*Challenge*. Copy the following entries verbatim, beginning at the line that contains "1382x601 pixels." and stopping after the line that contains "The image size is (1789, 896).".

*Material provided*.
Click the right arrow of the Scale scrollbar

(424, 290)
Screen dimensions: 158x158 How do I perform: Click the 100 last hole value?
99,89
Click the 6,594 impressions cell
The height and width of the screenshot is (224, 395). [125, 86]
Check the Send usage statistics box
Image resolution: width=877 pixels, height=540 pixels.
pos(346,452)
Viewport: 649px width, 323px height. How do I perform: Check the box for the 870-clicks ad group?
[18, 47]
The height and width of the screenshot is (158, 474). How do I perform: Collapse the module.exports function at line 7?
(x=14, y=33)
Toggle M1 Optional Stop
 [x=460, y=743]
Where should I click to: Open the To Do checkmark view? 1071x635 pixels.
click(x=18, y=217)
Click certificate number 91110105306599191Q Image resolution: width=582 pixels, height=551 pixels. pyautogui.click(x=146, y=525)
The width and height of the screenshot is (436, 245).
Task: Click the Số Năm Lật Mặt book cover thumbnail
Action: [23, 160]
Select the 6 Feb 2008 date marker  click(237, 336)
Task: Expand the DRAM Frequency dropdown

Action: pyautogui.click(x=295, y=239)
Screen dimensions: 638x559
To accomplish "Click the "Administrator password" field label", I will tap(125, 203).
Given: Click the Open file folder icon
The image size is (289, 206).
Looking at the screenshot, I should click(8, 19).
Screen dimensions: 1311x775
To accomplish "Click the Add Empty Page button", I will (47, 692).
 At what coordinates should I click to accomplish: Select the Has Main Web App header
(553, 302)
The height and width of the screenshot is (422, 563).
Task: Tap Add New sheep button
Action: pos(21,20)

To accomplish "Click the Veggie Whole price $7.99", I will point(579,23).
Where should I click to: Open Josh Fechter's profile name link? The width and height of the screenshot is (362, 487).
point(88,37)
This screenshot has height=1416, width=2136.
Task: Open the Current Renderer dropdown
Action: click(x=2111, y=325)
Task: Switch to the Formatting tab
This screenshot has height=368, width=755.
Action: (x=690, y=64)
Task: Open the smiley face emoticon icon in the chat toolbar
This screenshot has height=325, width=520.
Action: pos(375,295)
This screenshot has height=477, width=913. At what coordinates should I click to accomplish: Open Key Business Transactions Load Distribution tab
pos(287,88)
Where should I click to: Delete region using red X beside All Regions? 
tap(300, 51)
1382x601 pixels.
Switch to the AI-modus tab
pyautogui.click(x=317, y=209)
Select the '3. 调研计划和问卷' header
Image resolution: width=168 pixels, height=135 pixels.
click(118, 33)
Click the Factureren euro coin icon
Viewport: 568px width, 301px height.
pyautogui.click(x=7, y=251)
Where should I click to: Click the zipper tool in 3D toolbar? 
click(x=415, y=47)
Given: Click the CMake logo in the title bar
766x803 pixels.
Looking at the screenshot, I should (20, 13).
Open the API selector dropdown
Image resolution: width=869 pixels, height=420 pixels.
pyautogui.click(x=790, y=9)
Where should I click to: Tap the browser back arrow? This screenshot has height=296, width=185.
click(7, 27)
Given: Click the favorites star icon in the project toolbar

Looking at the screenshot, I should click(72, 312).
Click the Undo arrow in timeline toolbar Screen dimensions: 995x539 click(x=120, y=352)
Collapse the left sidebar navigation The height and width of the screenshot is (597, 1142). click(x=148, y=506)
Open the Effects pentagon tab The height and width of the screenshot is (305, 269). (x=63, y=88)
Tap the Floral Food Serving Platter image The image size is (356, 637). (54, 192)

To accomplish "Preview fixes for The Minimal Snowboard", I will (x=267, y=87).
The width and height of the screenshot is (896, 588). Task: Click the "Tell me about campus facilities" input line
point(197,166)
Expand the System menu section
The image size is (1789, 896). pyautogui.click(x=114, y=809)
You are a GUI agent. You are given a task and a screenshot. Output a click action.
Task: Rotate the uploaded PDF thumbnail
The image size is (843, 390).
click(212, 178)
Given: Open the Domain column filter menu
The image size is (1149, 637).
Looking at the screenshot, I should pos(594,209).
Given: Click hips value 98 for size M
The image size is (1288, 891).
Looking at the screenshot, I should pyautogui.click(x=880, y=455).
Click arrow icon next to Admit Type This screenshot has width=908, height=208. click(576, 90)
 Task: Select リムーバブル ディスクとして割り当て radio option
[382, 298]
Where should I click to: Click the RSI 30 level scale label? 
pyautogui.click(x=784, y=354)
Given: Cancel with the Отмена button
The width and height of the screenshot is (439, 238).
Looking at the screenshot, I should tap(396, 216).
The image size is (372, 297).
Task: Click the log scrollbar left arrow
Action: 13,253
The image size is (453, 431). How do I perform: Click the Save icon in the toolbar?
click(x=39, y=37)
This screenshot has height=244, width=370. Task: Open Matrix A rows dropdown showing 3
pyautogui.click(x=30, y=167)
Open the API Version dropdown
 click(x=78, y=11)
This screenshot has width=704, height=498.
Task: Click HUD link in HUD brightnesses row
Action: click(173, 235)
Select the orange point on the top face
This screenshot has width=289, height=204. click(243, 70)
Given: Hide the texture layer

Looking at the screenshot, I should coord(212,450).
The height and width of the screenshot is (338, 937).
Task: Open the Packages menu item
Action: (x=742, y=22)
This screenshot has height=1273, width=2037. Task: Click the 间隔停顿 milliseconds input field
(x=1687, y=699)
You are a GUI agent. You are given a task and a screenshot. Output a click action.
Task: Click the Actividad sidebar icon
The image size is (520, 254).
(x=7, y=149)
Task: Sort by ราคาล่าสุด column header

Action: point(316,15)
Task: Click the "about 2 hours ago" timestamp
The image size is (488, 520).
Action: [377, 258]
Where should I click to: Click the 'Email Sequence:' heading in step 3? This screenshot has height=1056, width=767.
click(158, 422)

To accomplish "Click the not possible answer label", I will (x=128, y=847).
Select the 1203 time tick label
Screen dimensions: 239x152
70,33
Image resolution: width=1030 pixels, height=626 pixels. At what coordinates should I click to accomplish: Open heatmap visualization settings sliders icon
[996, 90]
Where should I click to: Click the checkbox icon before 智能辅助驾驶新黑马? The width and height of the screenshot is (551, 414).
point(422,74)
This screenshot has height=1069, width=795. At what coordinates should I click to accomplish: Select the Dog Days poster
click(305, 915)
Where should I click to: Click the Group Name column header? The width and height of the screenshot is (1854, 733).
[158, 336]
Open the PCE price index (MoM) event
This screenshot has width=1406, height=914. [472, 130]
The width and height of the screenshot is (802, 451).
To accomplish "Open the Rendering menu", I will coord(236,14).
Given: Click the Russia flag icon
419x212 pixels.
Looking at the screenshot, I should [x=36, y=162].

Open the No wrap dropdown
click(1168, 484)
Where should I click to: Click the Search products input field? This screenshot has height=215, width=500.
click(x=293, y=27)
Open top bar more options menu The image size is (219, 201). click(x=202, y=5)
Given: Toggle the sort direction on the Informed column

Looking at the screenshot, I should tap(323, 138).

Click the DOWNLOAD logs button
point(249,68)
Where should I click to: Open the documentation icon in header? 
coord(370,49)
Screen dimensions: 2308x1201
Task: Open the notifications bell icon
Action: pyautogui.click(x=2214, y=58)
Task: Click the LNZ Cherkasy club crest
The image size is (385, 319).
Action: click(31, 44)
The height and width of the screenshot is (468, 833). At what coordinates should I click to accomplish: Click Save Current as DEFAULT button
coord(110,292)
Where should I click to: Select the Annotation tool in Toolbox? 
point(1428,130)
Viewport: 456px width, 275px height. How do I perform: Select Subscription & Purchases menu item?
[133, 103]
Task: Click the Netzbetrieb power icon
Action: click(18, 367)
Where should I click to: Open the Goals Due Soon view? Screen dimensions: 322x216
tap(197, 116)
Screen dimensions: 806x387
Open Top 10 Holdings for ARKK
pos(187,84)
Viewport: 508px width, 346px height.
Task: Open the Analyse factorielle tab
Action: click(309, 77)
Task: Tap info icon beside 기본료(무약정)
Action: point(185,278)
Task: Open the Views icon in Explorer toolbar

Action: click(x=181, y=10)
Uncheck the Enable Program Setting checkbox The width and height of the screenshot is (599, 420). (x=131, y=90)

*Exercise output*.
1382x601 pixels.
Switch to the AI-modus tab
pyautogui.click(x=317, y=209)
Select the '3. 调研计划和问卷' header
Image resolution: width=168 pixels, height=135 pixels.
click(118, 33)
Click the Factureren euro coin icon
Viewport: 568px width, 301px height.
pyautogui.click(x=7, y=251)
Where should I click to: Click the zipper tool in 3D toolbar? 
click(x=415, y=47)
Given: Click the CMake logo in the title bar
766x803 pixels.
Looking at the screenshot, I should (20, 13).
Open the API selector dropdown
Image resolution: width=869 pixels, height=420 pixels.
pyautogui.click(x=790, y=9)
Where should I click to: Tap the browser back arrow? This screenshot has height=296, width=185.
click(7, 27)
Given: Click the favorites star icon in the project toolbar

Looking at the screenshot, I should click(72, 312).
Click the Undo arrow in timeline toolbar Screen dimensions: 995x539 click(x=120, y=352)
Collapse the left sidebar navigation The height and width of the screenshot is (597, 1142). click(x=148, y=506)
Open the Effects pentagon tab The height and width of the screenshot is (305, 269). (x=63, y=88)
Tap the Floral Food Serving Platter image The image size is (356, 637). (54, 192)

To accomplish "Preview fixes for The Minimal Snowboard", I will (x=267, y=87).
The width and height of the screenshot is (896, 588). Task: Click the "Tell me about campus facilities" input line
point(197,166)
Expand the System menu section
The image size is (1789, 896). pyautogui.click(x=114, y=809)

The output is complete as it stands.